Fig. 7: IL-18-Akt-Tcf4 signalling upregulates Lgr5⁺ stem cells.

a–c Flow cytometry analysis of CD24^-/low ileum crypts, isolated from the indicated uninfected or AIEC-infected mice at d6, for Lgr5⁺ stem cells. An isotype antibody was included to indicate the specificity of the Lgr5 antibody. d Immunofluorescence analysis of ileum crypts for Olfm4⁺ stem cells in the indicated uninfected or AIEC-infected mice at d6. Crypt base columnar (CBC, outlined with a solid line) stem cell and the above transit-amplifying (TA, outlined with a dashed line) compartments are indicated. e Flow cytometry analysis of IL-18-stimulated ileum organoids, derived from the indicated mice, for Lgr5⁺ stem cells. f Chromatin immunoprecipitation (ChIP) and PCR analyses of IL-22 or IL-18-stimulated wild-type ileum organoids for the binding of Tcf4 to the mouse Lgr5 promoter regions (P1~P6).
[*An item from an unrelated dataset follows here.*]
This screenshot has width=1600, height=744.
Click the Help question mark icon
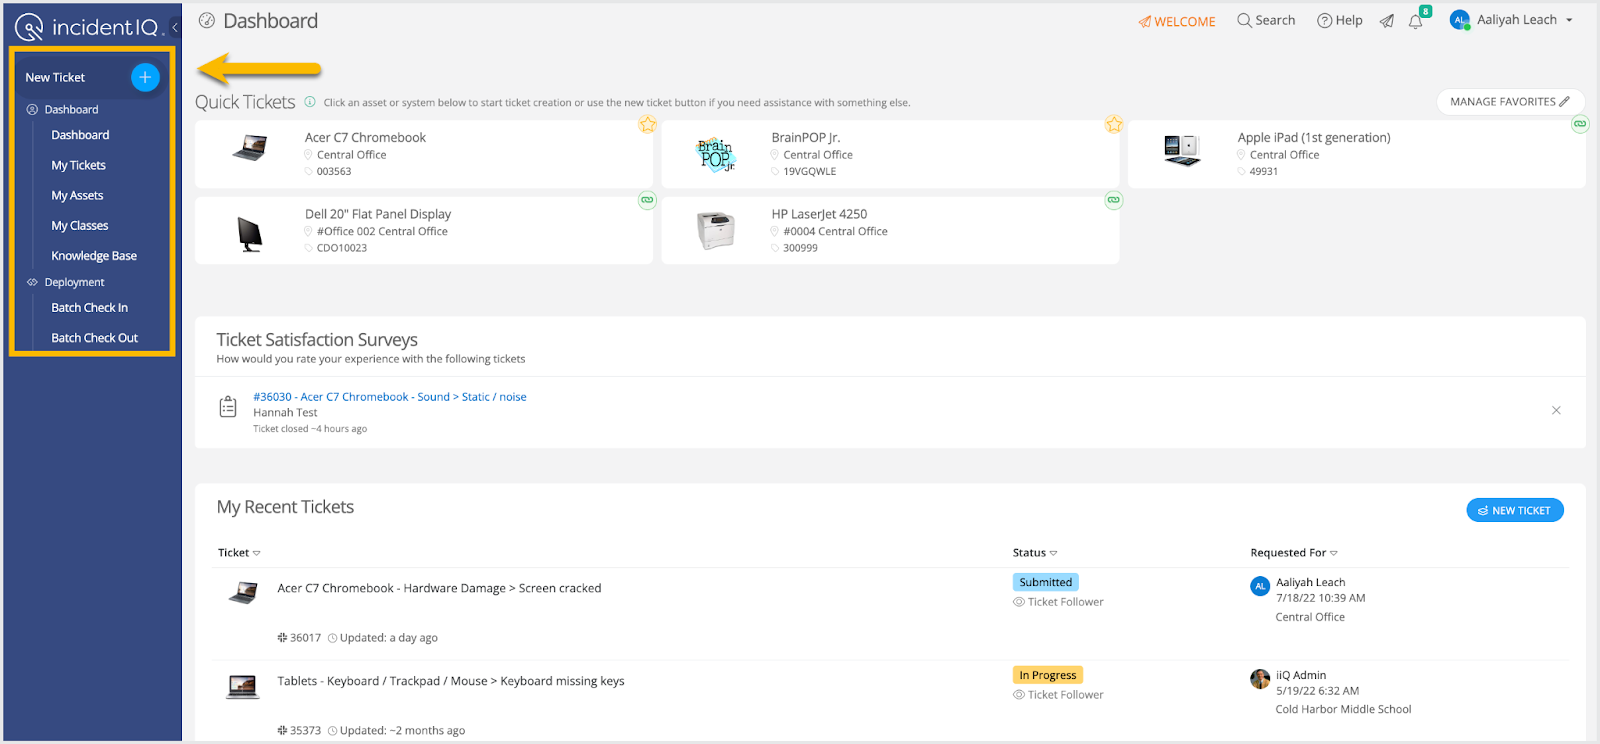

Fold induction is calculated based on PCR signal strength of Tcf4-bound Lgr5 promoter P1 region before and after IL-22 or IL-18 stimulation. g Western blot and flow cytometry analyses of IL-18/Akt inhibitor-stimulated CMT93 cells for Akt phosphorylation and Lgr5. Quantification and the ratio (pAkt to total Akt, Lgr5 to β-actin) of protein bands are indicated. h ChIP and PCR analyses of IL-18/Akt inhibitor-stimulated CMT93 cells for the binding of Tcf4 to the mouse Lgr5 promoter regions (P1 and P5). Fold induction is calculated based on PCR signal strength of Tcf4-bound Lgr5 promoter P1 region before and after stimulation. Each symbol in bar graphs represents a well of CMT93 cell culture (g), an ileum crypt sample (a–c) or organoid culture (e, f) derived from one mouse. Data shown are representative (d, f–h) or combined (a–c, e) results from two independent reproducible experiments. Statistical significance is indicated using unpaired two-tailed t test (a–c), One-way ANOVA with Sidak’s multiple comparisons test (f, g), or Two-way ANOVA with Tukey’s multiple comparisons test (e). Data are presented as mean ± SD. Source data are provided as a Source Data file.